* Task statement
Every line below that holds the word "from" must be listed.

* Material to process

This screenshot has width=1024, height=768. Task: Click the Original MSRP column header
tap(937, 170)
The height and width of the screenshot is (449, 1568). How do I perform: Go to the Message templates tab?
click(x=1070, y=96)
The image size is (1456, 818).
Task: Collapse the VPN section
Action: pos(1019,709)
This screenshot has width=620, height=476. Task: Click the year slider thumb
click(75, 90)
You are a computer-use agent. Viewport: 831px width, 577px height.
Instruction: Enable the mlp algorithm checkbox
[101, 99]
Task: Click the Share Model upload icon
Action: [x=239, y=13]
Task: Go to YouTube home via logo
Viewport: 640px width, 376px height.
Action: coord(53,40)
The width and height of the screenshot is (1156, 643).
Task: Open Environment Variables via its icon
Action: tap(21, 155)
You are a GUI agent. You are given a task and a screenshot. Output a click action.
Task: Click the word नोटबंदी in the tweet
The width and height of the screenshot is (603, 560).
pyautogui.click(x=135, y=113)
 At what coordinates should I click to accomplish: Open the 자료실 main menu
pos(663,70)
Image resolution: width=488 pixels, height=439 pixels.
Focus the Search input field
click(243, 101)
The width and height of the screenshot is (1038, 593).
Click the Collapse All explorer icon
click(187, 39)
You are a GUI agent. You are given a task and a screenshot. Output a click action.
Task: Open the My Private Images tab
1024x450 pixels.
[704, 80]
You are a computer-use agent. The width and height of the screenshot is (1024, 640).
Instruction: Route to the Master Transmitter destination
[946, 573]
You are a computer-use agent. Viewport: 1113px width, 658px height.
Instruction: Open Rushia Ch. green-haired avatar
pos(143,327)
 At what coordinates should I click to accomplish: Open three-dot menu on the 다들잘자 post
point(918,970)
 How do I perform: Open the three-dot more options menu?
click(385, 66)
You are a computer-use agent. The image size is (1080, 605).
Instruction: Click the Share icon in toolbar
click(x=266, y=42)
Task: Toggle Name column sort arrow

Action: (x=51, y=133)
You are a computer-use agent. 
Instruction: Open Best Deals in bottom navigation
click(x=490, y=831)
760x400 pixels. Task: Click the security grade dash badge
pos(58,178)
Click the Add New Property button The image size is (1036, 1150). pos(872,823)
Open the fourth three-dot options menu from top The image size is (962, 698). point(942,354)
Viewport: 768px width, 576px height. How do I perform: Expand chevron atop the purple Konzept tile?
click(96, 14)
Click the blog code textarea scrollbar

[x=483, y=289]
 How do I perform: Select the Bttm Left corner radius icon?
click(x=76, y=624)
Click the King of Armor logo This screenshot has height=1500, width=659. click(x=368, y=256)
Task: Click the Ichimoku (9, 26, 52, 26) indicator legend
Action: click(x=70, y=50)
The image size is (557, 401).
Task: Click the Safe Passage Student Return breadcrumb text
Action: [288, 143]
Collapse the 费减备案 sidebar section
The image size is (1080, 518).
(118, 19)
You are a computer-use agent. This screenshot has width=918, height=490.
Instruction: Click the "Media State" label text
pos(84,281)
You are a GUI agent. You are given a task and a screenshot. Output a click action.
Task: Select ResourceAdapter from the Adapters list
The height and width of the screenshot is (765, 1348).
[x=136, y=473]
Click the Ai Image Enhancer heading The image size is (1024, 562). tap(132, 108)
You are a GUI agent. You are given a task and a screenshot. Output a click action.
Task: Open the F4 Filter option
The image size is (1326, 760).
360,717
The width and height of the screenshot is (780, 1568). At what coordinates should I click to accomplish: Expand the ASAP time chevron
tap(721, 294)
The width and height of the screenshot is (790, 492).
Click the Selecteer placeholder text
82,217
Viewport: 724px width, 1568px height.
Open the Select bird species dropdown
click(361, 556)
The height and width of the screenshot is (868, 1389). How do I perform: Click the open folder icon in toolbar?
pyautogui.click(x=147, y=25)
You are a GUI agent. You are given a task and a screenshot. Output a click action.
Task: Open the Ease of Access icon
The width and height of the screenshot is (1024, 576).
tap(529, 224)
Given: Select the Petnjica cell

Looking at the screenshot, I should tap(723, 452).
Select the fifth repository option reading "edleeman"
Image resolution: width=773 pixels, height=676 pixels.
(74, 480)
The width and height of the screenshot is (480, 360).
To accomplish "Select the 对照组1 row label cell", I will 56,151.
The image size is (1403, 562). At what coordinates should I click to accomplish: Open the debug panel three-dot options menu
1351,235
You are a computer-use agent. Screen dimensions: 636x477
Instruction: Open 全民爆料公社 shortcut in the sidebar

* Response area
Open the fourth three-dot options menu from top The image size is (962, 698). point(942,354)
Task: Select ResourceAdapter from the Adapters list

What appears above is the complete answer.